▶ 出典
========================

金融税制に関する研究会(第7回)議事要旨
1. 日時:
平成13年5月22日(火)10時00分~12時00分
2. 場所:
中央合同庁舎4号館金融庁会議室
3. 議事要旨
今回は、「金融の国際化への対応」をテーマに、(1)金融に関連する企業税制(連結納税制度、持株会社税制、タックスヘイブン税制、海外関係子会社宛ローンに係る利子源泉税、ストック・オプション、確定拠出年金の従業員拠出非課税上限)、(2)税務執行体制(納税者番号制度、事前照会制度)について、委員からの意見発表および自由討議を行った。
(委員の意見発表の概要)
持株会社の設立に係る登録免許税については軽減措置が講じられたものの、いまだに負担は重い。軽減措置の恒久化、さらには、完全な非課税化を図る必要があるのではないか。
会社分割による不動産の所有権、抵当権の移転に関しても、多額の登録免許税が課されるが、見直しが必要ではないか。
連結納税制度について、米・仏との比較、及び日本における導入に当たって現在俎上に上っている検討内容をまとめてみた(資料1)。
連結納税制度は、企業グループ内の損益を通算することにより、組織変更や再編に対する税制の中立性を確保するものであり、企業経営の効率性向上、国際競争力の維持強化を図る必要から早期導入が望まれる。
連結ベースで資金管理を集中化・効率化するとともにクロス・ボーダーでの資金移動の柔軟性を確保することにより、グローバル・ベースでの資金管理が可能となる。その際問題となるのが海外関係子会社に貸付けを行った場合、利子源泉税が課され、コスト負担が生じることである。欧米諸国では免税になる場合が多く、我が国企業の競争力が相対的に大きく低下しているため、今後見直す必要があるのではないか。
グローバルな事業展開を行なった際の中立性やコスト面、利便性等を勘案すると、タックスヘイブンの利用価値は高い。これを有効活用するためにも、我が国のタックスヘイブンに係る税制のうち、他国企業との競争条件を劣後させている内容(例えば、欠損金の所得通算が認められない点、あるいは、タックスヘイブン対象国の基準設定の硬直性)について再検討する必要がある。
ストックオプションをインセンティブ報酬として用いれば、役員1人当たりの生産性が上がると共に企業統治の強化に役立つと考えられる。税制面でもインセンティブ報酬が100%非課税となるように仕組めばストックオプション制度がより浸透するのではないか。なお、現行の商法では、発行済株式数に占める割合について制限があり、発行の障壁になっていることも検討課題と考えられる。
日本においては、確定拠出型年金の従業員拠出限度額が低過ぎる。労働市場を流動化するためにはインセンティブを十分に与えるべく、限度額を引上げる必要がある。
日本では欠損法人が全法人の約7割を占める(バブル時のピークですら約5割)。今後、こうした欠損法人を含めて、如何に課税ベースを広げるかが問題となる。例えば、事業税の外形標準課税化等を推進すべきではないか。
納税者番号制度は、米国、北欧諸国等で導入されている一方(資料2)、独国、仏国、英国においては導入されていない。

========================

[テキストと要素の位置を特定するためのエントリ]
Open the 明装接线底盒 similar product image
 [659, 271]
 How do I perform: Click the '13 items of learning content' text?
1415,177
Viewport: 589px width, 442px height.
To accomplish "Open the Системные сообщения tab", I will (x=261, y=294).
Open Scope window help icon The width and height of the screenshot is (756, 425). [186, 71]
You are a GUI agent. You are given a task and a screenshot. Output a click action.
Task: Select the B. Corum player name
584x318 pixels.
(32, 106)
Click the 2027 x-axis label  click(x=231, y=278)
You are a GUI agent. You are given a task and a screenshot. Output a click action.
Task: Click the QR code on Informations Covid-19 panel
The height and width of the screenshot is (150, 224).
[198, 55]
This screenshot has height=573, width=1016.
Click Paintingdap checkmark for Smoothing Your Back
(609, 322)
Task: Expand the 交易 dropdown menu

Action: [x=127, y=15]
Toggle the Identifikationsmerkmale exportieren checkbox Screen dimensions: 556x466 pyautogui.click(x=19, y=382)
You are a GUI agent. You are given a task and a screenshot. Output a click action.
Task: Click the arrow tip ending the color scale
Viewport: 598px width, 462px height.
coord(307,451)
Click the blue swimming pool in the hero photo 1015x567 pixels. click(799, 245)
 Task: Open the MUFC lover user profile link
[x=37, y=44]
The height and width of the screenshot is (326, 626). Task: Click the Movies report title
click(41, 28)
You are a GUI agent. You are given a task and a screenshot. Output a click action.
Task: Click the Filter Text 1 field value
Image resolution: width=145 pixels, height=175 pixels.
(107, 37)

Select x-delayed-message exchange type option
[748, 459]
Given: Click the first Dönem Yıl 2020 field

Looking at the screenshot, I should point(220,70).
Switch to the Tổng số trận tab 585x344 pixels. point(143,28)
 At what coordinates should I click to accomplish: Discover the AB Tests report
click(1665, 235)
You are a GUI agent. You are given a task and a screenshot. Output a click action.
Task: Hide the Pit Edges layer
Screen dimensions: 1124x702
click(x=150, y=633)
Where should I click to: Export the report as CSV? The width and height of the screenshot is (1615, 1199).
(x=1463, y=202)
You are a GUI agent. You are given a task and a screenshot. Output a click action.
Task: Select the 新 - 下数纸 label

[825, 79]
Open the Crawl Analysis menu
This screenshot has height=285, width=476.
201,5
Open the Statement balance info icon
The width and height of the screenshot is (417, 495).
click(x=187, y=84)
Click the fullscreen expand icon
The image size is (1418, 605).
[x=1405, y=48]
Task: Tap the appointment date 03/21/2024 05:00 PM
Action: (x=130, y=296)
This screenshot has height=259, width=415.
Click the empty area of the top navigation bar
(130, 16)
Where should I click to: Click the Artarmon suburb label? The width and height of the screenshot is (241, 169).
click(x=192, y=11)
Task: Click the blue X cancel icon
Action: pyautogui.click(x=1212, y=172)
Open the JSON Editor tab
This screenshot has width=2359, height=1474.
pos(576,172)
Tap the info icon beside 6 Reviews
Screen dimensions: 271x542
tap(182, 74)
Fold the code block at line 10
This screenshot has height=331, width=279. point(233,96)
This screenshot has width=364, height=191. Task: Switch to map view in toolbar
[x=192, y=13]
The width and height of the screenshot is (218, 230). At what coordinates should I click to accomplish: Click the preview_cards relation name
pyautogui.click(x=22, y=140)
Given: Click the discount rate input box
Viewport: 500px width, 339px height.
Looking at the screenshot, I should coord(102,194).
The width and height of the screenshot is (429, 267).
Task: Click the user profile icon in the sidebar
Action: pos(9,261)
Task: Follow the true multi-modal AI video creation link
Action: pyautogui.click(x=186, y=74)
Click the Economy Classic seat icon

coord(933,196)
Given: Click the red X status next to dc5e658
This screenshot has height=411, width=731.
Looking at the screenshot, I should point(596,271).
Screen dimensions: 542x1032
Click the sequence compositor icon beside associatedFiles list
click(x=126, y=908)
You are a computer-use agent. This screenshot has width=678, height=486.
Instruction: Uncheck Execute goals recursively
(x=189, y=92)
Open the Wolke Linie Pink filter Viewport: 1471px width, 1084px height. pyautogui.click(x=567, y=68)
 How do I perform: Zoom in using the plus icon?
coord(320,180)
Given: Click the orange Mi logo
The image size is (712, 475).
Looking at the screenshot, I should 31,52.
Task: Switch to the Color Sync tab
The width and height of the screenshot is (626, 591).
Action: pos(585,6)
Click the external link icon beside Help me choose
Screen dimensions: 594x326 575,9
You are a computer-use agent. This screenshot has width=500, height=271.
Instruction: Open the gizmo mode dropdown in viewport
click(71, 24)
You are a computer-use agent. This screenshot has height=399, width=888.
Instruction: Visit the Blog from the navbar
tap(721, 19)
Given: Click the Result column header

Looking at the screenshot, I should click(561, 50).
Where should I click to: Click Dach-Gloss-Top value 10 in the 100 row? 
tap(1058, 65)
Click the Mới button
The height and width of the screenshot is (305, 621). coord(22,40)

========================

▶ 課題の要件
1) 次の(a)~(c)が金融税制研究会の議事要旨の内容と合っているか、それぞれ「はい」か「いいえ」で答え、判断の決め手となる本文の語句をそのまま引用してください。(a) 会合は中央合同庁舎4号館の金融庁会議室で開かれた。(b) 納税者番号制度は英国で導入されている。(c) 日本の欠損法人の割合は、バブル時のピークには全法人の約7割だった。
2) 金融税制研究会の議事要旨を、最後の文の後から書き継ぐこと。
これらの素材は金融税制研究会の議事要旨とは別のものである。

▶ 順番どおりの結果
1)
(a) はい。「中央合同庁舎4号館金融庁会議室」
(b) いいえ。「独国、仏国、英国においては導入されていない」
(c) いいえ。「バブル時のピークですら約5割」

2)
納税者番号制度の導入に際し、重要な前提条件として、(1)二重付番がないこと、(2)全国一連番号で生涯変更がないこと、などが考えられるほか、(3)付番後、住所・氏名等の異動が正確に捕捉できること、(4)大多数の個人、法人を網羅していることも必要である(わが国においては、年金番号方式、住民基本台帳方式などが有力視されている、資料3、4)。
納税者番号制の導入時のコストについて、民間サイドと行政サイドともに多額の費用が見込まれるため、導入する際に同制度を如何に多岐に亘って利用し、トータル・コストを低減するかを検討しなければならない。
プライバシーの保護については、税務当局と納税者、税務当局と他の行政当局、納税者と資料提出義務者等、様々な当事者間について検討が必要だが、税法、行政機関個人情報保護法、個人情報保護法のなかでかなり整理されてきていると思う。
(自由討議)
連結納税制度の対象となる子会社については、同制度の早期導入のためにも、100%子会社に限定するとの考え方が示されたが、導入後は、例えば従業員持株会など例外的な株主は除外して考えてはどうか。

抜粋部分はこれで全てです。